The summit was co-sponsored by the African Development Bank (AfDB), and focused on the impact of the Covid-19 pandemic on climate change mitigation efforts.
Twenty Heads of State and Government from Africa and abroad, as well as leaders of global organisations and multilateral institutions also took part.
The coronavirus pandemic has in the past year wrecked havoc across the globe, killing and infecting millions, at the same time hitting hard on economies, diverting the attention of governments which were already battling with other challenges.
The leaders, who included United Nations Secretary General, Antonio Guterres, African Union chair, Felix Tshisekedi who is the President of the Democratic Republic of Congo, AfDB President Akinwumi Adesina, US Treasury Secretary, Janet Yellen and those from the World Health Organisation, International Monetary Fund and World Bank among others, noted that the advent of the Covid-19 pandemic had diverted focus on implementation of climate change adaptation initiatives which presented a greater future risk.

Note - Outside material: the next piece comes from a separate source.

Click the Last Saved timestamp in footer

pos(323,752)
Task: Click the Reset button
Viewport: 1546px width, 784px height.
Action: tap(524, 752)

While Africa was the least contributor to carbon emissions, the continent was the most affected by climate change and at the same time getting the least in global finance allocations towards its push to implement mitigation strategies.
“Science informs us that climate change is here to stay, there thus is a general need for Africa to have long term strategies to guide the transition towards green and climate resilient economies,” President Mnangagwa told the meeting.
“This process requires blending our adaptation options and climate change mitigation actions through the implementation of nationally determined contributions. These interventions require financial and technical resources.”
Investments in climate proofing agriculture, water harvesting infrastructure and renewable energy are now urgent, President Mnangagwa said.
“The current scenario thus calls for national adaptation programmes to be complemented by the mobilisation of additional resources to enable countries to recover from Covid-19 related economic slippages,” he said.
Zimbabwe on its part, he said, had set an ambitious target to green its economy by 2030.
“The country has crafted a Long Term Low Emission Development Strategy which provides a range of options to contribute to the climate change goal of limiting the global temperature increase,” he said.
Adesina said the number of African countries and people affected by drought due to climate change continued to go up, while the continent was starved of financial support.
“Africa has so far received only three percent of global funds set for climate change adaptation,” he said.
He said AfDB had on its part increased lending to African countries towards initiatives to tackle climate change from nine percent of its book in 2016 to over 36 percent two years later, with a target to allocate up to US$25 billion by 2025.
Yellen said there was still time for the world to avoid the worst effects of climate change, pressing the United States’ commitment to the fight as shown by the Joe Biden’s administration decision to rejoin the Paris Agreement.
Other western countries including Denmark and Germany pledged to continue partnering and supporting Africa in efforts to be climate resilient.